§ **PROBLEM 1**: Quote the passage of the Fort Frances bottle thread that begins at the words "The first is" and ends after the words "area’s great fishing.".

§ **EXCERPTED TEXT**:

*****

# Fort Frances, Ontario bottles



## Donas12 (Feb 21, 2021)

Thought I would share a couple of bottles from Fort Frances, a small town in Northwestern Ontario on the International border with the US. Closest state being Minnesota.
The first is a 6.5 oz bottle from Fort Frances Brewing Co. Ltd. This is likely a 20-30s bottle.
Opened for business after prohibition was lifted in Ontario in 1925 and they continued on until a buyout in 1960 or so. It was one of a handful of breweries that also bottled  soda beverages.
The second is a 10oz Acl from Royal Beverages of Fort Frances labelled “High Top”. 
Bottle from the early 50s and has a fly fisherman graphic to honour the area’s great fishing.
Any other info on these or other bottlers from the area would be much appreciated.


----------



## CanadianBottles (Feb 21, 2021)

Nice bottles!  I've never seen either of them.  The graphics on that ACL are great!


----------



## Donas12 (Feb 21, 2021)

Lots of nice detail on it.


----------



## RCO (Feb 22, 2021)

*****

§ **Saved entries**:
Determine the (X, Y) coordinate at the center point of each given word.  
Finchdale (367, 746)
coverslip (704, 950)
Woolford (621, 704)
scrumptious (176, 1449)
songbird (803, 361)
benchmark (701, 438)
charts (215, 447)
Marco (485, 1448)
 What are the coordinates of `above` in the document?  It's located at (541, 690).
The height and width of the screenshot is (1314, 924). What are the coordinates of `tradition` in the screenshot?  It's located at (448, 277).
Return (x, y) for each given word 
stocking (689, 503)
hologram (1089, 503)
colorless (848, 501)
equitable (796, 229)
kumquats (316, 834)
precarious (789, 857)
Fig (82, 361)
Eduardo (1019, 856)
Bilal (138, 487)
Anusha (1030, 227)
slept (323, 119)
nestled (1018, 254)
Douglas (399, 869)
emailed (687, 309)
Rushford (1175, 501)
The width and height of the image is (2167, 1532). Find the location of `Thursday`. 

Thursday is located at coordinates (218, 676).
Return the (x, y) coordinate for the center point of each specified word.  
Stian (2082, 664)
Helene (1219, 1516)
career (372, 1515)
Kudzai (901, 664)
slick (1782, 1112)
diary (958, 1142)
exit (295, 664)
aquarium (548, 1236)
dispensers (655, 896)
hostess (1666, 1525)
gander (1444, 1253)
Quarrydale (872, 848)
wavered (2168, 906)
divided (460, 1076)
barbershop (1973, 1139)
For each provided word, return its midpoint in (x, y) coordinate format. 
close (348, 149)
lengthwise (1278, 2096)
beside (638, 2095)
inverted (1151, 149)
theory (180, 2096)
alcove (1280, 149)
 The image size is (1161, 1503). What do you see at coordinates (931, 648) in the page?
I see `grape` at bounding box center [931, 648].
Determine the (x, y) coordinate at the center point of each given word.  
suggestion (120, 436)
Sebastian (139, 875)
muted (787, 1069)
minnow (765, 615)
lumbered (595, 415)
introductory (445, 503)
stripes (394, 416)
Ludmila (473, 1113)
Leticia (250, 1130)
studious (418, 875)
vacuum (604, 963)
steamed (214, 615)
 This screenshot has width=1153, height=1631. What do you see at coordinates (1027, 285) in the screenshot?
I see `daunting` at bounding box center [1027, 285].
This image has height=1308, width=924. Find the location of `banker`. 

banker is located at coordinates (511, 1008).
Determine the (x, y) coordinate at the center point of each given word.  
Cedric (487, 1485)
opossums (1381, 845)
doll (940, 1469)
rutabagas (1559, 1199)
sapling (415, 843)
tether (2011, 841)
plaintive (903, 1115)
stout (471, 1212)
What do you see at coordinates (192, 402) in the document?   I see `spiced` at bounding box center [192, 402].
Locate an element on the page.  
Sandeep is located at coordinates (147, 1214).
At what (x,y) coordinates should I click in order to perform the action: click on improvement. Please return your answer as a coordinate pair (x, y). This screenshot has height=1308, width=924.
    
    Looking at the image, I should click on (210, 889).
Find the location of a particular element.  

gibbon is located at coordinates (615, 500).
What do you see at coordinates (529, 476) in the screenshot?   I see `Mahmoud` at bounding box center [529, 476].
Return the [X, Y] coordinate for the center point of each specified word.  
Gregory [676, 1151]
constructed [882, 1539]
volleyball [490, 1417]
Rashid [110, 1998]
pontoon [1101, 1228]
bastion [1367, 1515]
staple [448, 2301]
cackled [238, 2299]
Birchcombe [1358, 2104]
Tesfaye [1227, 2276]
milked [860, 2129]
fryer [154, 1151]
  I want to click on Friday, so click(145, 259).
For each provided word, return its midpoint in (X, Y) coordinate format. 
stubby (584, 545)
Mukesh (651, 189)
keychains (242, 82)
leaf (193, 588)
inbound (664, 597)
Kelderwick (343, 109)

*****

§ **PROBLEM 2**: Print the lines of the saved entries from their first line through the line that contains "Stian (2082, 664)", both ends included.

§ **COMPLETE OUTPUT 1**:
The first is a 6.5 oz bottle from Fort Frances Brewing Co. Ltd. This is likely a 20-30s bottle.
Opened for business after prohibition was lifted in Ontario in 1925 and they continued on until a buyout in 1960 or so. It was one of a handful of breweries that also bottled  soda beverages.
The second is a 10oz Acl from Royal Beverages of Fort Frances labelled “High Top”. 
Bottle from the early 50s and has a fly fisherman graphic to honour the area’s great fishing.

§ **COMPLETE OUTPUT 2**:
Determine the (X, Y) coordinate at the center point of each given word.  
Finchdale (367, 746)
coverslip (704, 950)
Woolford (621, 704)
scrumptious (176, 1449)
songbird (803, 361)
benchmark (701, 438)
charts (215, 447)
Marco (485, 1448)
 What are the coordinates of `above` in the document?  It's located at (541, 690).
The height and width of the screenshot is (1314, 924). What are the coordinates of `tradition` in the screenshot?  It's located at (448, 277).
Return (x, y) for each given word 
stocking (689, 503)
hologram (1089, 503)
colorless (848, 501)
equitable (796, 229)
kumquats (316, 834)
precarious (789, 857)
Fig (82, 361)
Eduardo (1019, 856)
Bilal (138, 487)
Anusha (1030, 227)
slept (323, 119)
nestled (1018, 254)
Douglas (399, 869)
emailed (687, 309)
Rushford (1175, 501)
The width and height of the image is (2167, 1532). Find the location of `Thursday`. 

Thursday is located at coordinates (218, 676).
Return the (x, y) coordinate for the center point of each specified word.  
Stian (2082, 664)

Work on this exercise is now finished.